このマントと帽子を身につけておけば、魔獣に襲われた時のダメージが少しは軽減できる筈。
もしリカルド様の気が変わって、討伐に連れて行ってくれたときには、この手作り装備で少しでも防御を固めて安心感を持ってもらうんだ。あたしがそんなことを考えているなんて、リカルド様は夢にも思っていないだろう。
まぁぶっちゃけ、あのリカルド様がそう簡単に前言撤回するとは思えないんだけど、念のため、ってね。
「おおっ、意外と可愛く出来た!」
火渡り鳥の羽根は全体的に焔のような色だから、かなり派手ではあるけどね。でも、あり合わせの材料で適当に作ったにしては、上出来なんじゃないかなぁ。
あたしはマントを羽織ってみて、その想像以上の軽さと暖かさに感動した。
なんじゃコレ。上質なコートを着てるみたい!
マントと帽子のできあがりにすっかり満足したあたしは、ひとしきり一人っきりでのファッションショーを楽しんでから、綺麗に畳んで自分の荷物と一緒に保管する。
これがいつか、活躍してくれる日が来るといいんだけど。
もしもの時の準備もできたし、あたしは気持ちを切り替えて、早速お昼ご飯の準備にとりかかる。
リカルド様がいつ帰ってくるか分からないものね。
いつでも食べられるように準備してしまってから、リカルド様が帰ってくるまでの間、じっくり魔法の練習をすれば無駄なく時間が使えるよね、きっと。
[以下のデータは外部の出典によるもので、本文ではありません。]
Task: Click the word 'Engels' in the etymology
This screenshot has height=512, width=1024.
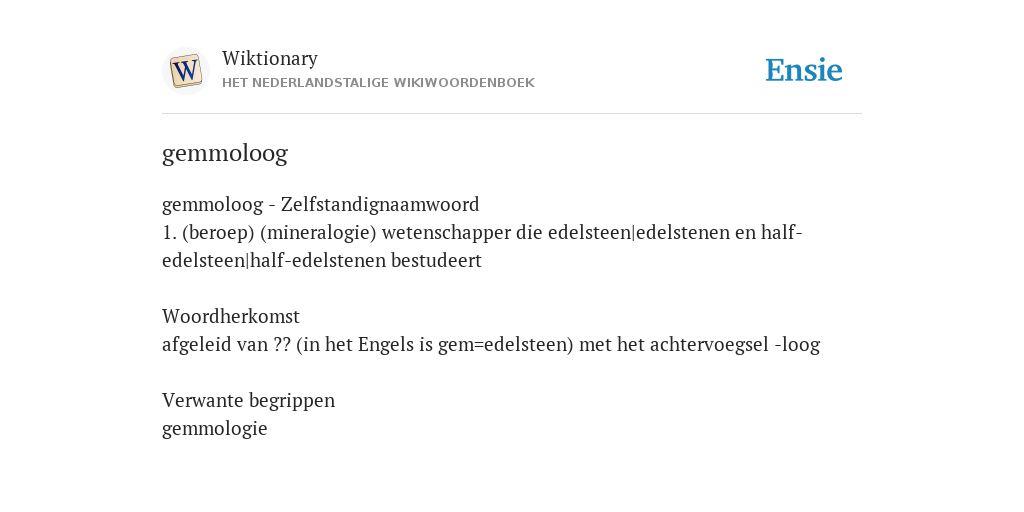Action: (386, 345)
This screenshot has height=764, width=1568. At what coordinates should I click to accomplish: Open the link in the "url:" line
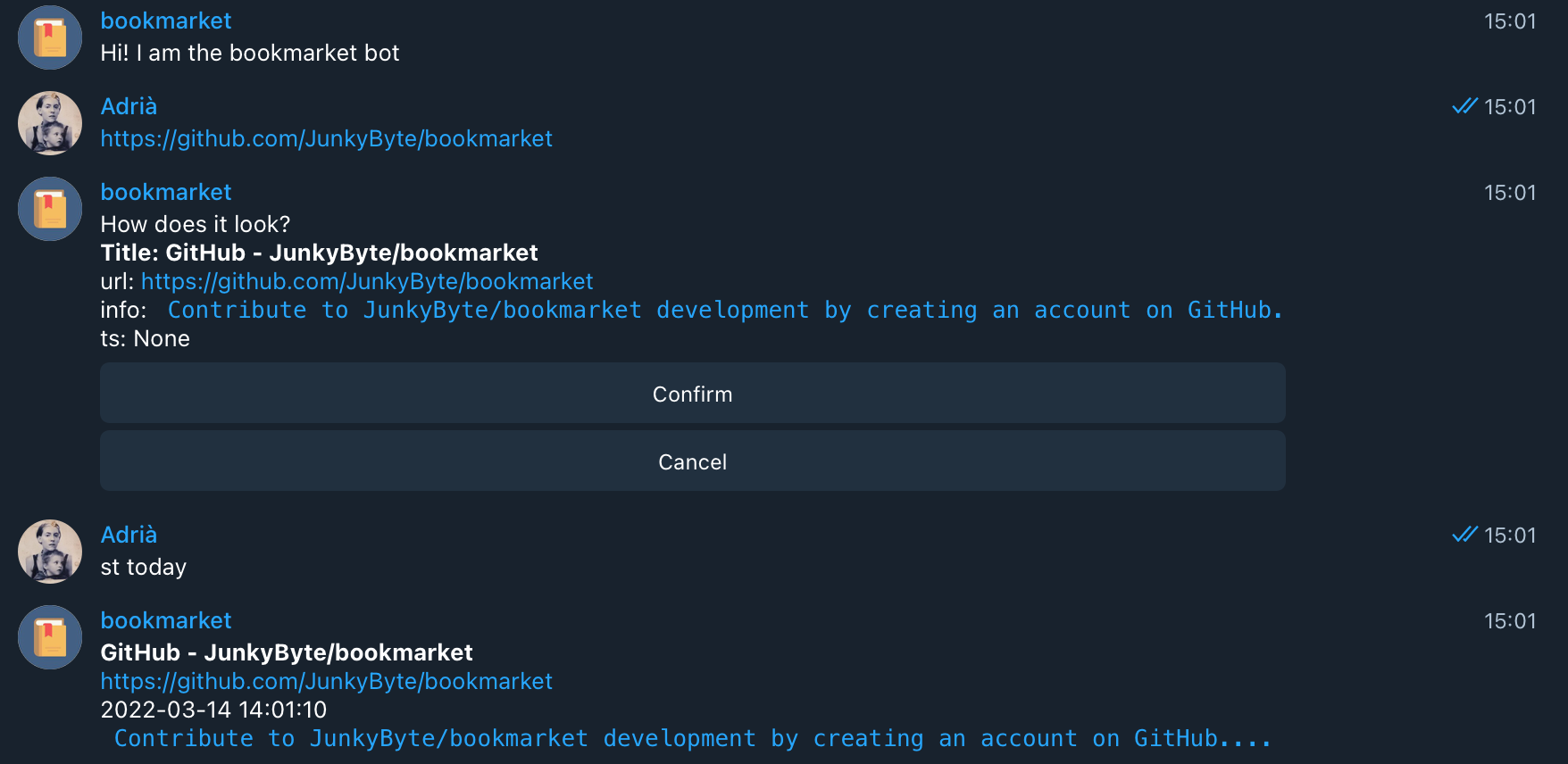[367, 282]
魔法学校ではダントツ落ちこぼれのあたしでも、日常生活は普通にできる。
そうだ、小麦が結構な量、採れるようになってきたから、今日はパンを焼こうかな。あたしの実家はパン屋さんだから、こんな野宿スタイルでもそれなりに美味しく焼けるパンのレシピは既に習得済みだ。
一緒に作りながらコツを教えてくれたお父さんの柔らかくて分厚い手を思い出して、少しほっこりする。
リカルド様、喜んでくれるといいなあ。
コネコネしてまあるくまとめたパン生地を、葉っぱのお皿に乗せて置いておく。あとはリカルド様が帰ってきたら、木の枝に巻きつけて焚き火で焼いて、焼きたてホワホワを食すのだ。
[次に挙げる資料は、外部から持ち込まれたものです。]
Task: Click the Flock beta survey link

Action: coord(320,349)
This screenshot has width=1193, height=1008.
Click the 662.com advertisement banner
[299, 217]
たっぷり練りこんだバターが香って、きっと美味しいに違いない。
木ノ実を混ぜ込んだのとプレーンなのと両方作ったから、飽きずに食べてもらえるだろう。
そーだ! せっかくだからベリーを煮詰めてジャムも作っちゃおうかな。
この前採取したベリー、実はあれから畑で栽培してるんだよね。リカルド様、ベリーは好きだって言ってたし、もう結界の外にひとりで出るのは無理だから、あとで困らないようにたくさん作ってるんだ。
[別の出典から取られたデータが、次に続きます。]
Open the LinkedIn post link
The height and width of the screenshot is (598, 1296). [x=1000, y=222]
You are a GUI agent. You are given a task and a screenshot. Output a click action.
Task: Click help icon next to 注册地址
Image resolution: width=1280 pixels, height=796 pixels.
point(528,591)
討伐に連れて行けなんてワガママを言ったせいで、リカルド様に心労をかけちゃったみたいだからね。美味しいものを提供して、少しでも元気になって欲しい。
たわわに実るベリーの中から熟した実をいくつか栽培用に取り分けて、あとは一気に収穫し、お鍋に投入する。砂糖をたっぷり加えたらここからはじっくり煮込むだけ。
コトコト、コトコト。
お鍋の前で火の番をしながら、畑の野菜たちに成長促進をかけて魔力の出力調整を練習する。
不思議だなぁ。
体の中を循環させて、思うところに魔力を集めるのは簡単なのに、魔法として出力するとえげつない威力になって出てくるのってなんでなんだろう。
一発目の成長促進魔法なんて、一気にギュンって茎が伸びて、あっという間に花が咲いて、収穫する間も無く実になって落ちたし。
首を捻りながらどんどん出力を絞っていた時だ。
背後でドサッという、重い何かが落ちた音がした。